I don't understand this viewpoint. If a file is locked, the user may be able to fix it, so go ahead and display an error. But if there is corruption, then what is the user going to do? You can't tell them, "Restore your system from backup, and then click OK." Your program has to crash before it causes more problems.

What if the situation is stack corruption or heap corruption? Or what if the error left the application in an inconsistent state? Continuing to run might corrupt the user's data. What if an attacker caused the corruption in order to gain unauthorized access? Logging or displaying the error might be exactly what they want.

I often see variations of this advice: If you don't know how to handle it, don't catch it. By definition, you don't know how to handle an unknown exception.

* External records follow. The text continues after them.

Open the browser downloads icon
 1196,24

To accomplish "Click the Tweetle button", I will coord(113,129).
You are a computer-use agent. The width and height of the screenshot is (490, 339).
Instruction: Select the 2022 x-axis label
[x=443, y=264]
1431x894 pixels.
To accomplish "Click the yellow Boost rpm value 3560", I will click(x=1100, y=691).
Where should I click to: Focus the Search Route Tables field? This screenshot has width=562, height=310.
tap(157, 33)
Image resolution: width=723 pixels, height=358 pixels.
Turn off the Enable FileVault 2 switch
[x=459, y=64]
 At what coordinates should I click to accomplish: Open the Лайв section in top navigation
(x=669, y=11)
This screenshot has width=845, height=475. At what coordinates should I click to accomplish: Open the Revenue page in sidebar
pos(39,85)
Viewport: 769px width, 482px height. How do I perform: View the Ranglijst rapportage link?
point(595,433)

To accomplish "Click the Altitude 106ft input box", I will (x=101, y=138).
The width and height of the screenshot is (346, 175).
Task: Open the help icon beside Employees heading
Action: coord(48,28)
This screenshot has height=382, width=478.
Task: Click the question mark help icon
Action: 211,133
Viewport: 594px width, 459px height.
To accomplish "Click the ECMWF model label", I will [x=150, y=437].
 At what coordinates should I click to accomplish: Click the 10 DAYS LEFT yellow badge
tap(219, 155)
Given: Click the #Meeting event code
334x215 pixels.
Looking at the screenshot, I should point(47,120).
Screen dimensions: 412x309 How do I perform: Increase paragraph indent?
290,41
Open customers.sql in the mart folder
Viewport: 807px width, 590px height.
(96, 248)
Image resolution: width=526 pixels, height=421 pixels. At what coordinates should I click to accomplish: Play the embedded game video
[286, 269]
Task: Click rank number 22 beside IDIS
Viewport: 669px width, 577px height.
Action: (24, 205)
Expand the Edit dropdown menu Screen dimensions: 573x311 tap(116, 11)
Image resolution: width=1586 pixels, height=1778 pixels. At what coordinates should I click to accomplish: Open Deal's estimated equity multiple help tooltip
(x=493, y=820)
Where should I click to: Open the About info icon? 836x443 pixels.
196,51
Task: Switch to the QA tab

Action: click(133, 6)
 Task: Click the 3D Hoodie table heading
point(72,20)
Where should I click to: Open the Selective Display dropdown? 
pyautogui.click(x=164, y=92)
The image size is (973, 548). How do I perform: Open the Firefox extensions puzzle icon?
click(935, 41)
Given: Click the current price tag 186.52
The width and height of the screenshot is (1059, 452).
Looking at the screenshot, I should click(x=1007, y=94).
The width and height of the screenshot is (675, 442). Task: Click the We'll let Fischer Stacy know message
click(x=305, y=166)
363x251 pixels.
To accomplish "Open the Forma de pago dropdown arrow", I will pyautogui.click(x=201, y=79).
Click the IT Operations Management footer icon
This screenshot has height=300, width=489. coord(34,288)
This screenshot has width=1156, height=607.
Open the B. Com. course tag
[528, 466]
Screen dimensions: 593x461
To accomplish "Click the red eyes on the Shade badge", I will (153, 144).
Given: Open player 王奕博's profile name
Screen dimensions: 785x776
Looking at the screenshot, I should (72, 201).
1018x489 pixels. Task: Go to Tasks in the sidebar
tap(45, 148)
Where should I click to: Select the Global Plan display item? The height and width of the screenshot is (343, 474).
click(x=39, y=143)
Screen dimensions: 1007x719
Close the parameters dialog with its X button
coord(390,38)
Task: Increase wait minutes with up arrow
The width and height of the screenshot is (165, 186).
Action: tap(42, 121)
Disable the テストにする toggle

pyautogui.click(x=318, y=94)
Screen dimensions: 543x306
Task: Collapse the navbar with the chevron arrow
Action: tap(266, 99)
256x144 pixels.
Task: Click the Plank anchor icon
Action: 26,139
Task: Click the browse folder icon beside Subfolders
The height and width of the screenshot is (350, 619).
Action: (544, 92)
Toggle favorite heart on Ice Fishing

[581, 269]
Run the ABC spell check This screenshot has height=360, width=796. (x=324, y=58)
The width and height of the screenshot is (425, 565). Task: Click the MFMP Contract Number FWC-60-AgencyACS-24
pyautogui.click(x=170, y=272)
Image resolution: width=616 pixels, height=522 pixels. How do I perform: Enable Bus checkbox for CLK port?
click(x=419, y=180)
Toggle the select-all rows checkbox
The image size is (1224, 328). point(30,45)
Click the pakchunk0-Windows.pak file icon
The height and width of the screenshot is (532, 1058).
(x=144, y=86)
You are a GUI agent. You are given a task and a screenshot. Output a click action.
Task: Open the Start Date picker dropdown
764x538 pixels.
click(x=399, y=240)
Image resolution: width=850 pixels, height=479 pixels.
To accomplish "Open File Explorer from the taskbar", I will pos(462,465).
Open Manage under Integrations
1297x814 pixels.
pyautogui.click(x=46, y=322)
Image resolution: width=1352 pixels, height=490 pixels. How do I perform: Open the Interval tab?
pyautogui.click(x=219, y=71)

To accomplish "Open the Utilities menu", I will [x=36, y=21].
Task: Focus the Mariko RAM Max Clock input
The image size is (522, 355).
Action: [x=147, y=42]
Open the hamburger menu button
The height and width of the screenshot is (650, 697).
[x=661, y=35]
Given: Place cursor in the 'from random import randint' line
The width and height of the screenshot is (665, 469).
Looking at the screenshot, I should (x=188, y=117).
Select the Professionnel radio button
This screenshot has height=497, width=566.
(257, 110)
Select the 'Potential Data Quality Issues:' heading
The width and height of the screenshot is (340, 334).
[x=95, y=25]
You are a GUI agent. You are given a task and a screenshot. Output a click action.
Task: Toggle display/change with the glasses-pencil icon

> Put MSDN away, you don't need it.

I think it is a good idea to understand the behavior and failure modes of every API function that you call; this requires that you consult the documentation.

1 comments

> But if there is corruption, then what is the user going to do?

Corruption is outside the state of this discussion. If half your app just overwrote the other half of your app, no matter what we say here is going to make any difference.

> Or what if the error left the application in an inconsistent state?

That's a good question. The other part (and in my opinion the important part) of exception handling is ensuring your stack unwinds correctly. Managed languages help this with garbage collection, resource-using statements, and finally clauses. C++ does it with RAII. This is typically just your normal resource cleanup; if you are cleaning up correctly without exceptions you'll cleanup correctly with exceptions.

> I think it is a good idea to understand the behavior and failure modes of every API function that you call; this requires that you consult the documentation.

You are right, of course. You should definitely know the behavior and failure modes of every framework and library you call. And you should consult the documentation for that. But what you don't need to consult (or even necessary know) is the mapping of every method to every exception. You should look at the total set of all exceptions and handle the ones you can handle.

> Corruption is outside the state of this discussion.

Why? If corruption leads to an exception, it seems relevant. Corruption could be the application's own fault, it could be failing hardware, it could be someone trying to exploit a vulnerability. It could be anything - a result of undefined behavior. Sorry if I'm using the term loosely.

> If half your app just overwrote the other half of your app, no matter what we say here is going to make any difference.

If it overwrote the other half, it should crash immediately. I can't just display an error message and retry the operation in that case. If I don't know what exception I'm handling, how can I be sure that I won't cause more damage by handling it?

> The other part (and in my opinion the important part) of exception handling is ensuring your stack unwinds correctly.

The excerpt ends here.